Actually a maximum of 4 bytes are required to encode a single valid code-point 
in UTF-8.


> On Aug 8, 2017, at 2:44 AM, Jens Alfke <j...@mooseyard.com> wrote:
> 
> 
>> On Aug 7, 2017, at 8:29 AM, x <tam118...@hotmail.com> wrote:
>> 
>> I thought I had learned enough about this string lunacy to get by but 
>> finding out that the UTF8 code for the UTF16 code \u0085 is in fact \uc285 
>> has tipped me over the edge. I assumed they both used the same codes but 
>> UTF16 allowed some characters UTF8 didn’t have.
> 
> UTF-8 is backwards-compatible with ASCII. All 7-bit bytes (00-7f) represent 
> the same characters as their ASCII equivalents. Beyond that, UTF-8 uses a 
> sequence of two to five bytes in the range 80-ff to encode a single Unicode 
> character/code-point. (You can sort of think of this as every byte holding 7 
> bits of the actual character number, with its MSB set to 1. It’s not exactly 
> like that, but close.)
> 
> IMHO UTF-8 is the best general purpose text encoding. Code that works with 
> ASCII (real 7-bit ASCII, not the nonstandard “extended” stuff) will generally 
> work with UTF-8; the main thing to watch out for tends to be breaking or 
> trimming strings, because you don’t want to cut part of a multibyte sequence. 
> UTF-8 is also quite compact for Roman languages (although not non-Roman ones.)
> 
> 16-bit encodings used to seem like a good idea back when Unicode has fewer 
> than 65,536 characters, so you could assume that one unichar = one character. 
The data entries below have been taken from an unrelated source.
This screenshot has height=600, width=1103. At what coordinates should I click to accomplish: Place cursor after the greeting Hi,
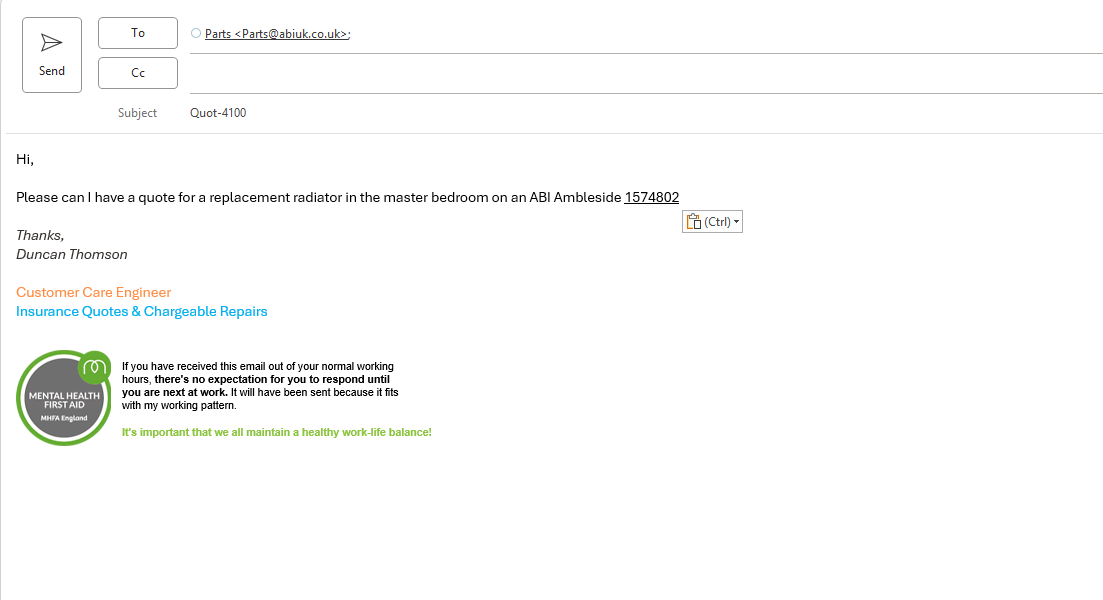34,160

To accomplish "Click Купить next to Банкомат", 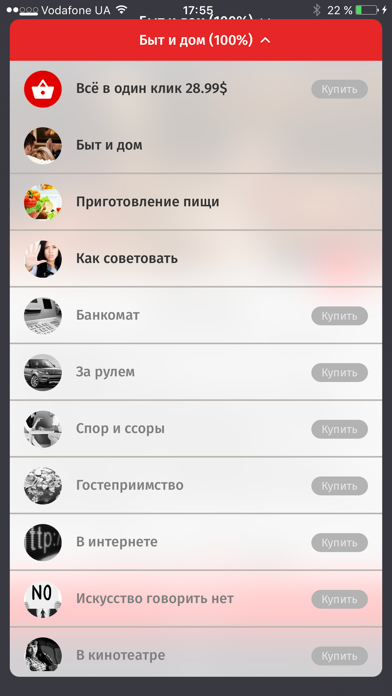I will pos(339,316).
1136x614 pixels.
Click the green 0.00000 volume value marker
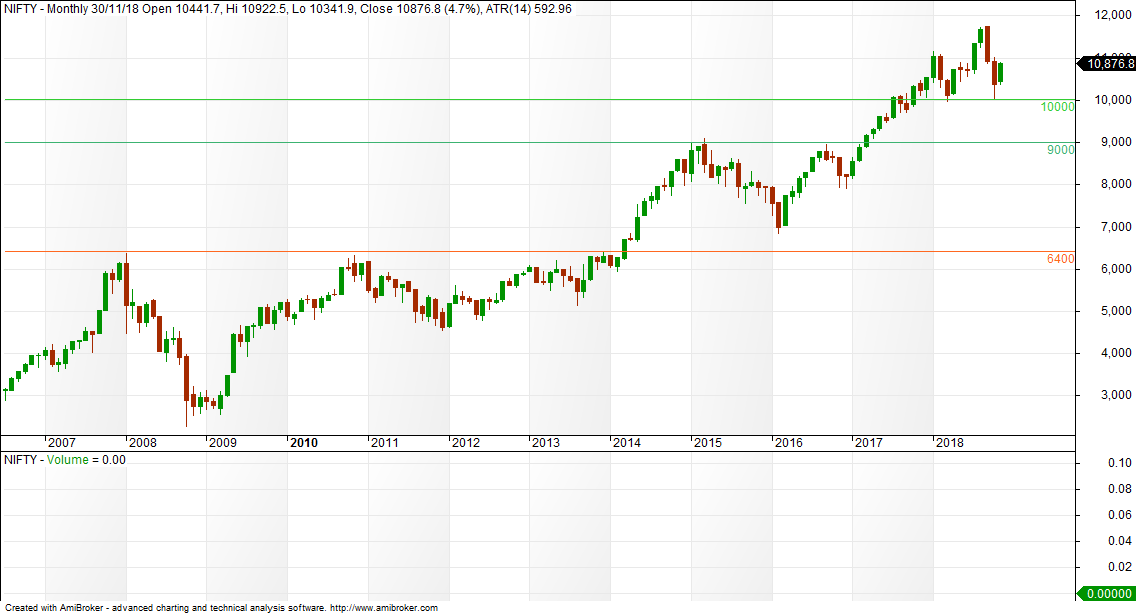[1106, 594]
> Those days are long gone. Now dealing with UTF-16 has all the same problems 
> of dealing with UTF-8 (i.e. multi-word sequences) without the benefits of 
> compactness or ASCII compatibility.
> 
> 32-bit encodings are just silly, unless for some reason you really really 
> have to optimize for speed over size (and even then the added size may well 
> blow out your CPU caches and negate the speed boost.)
> 
> —Jens
> 
> PS: Apparently C++11 allows Unicode string literals by putting a letter U in 
> front of the initial quote. The result will be a string of wchar_t.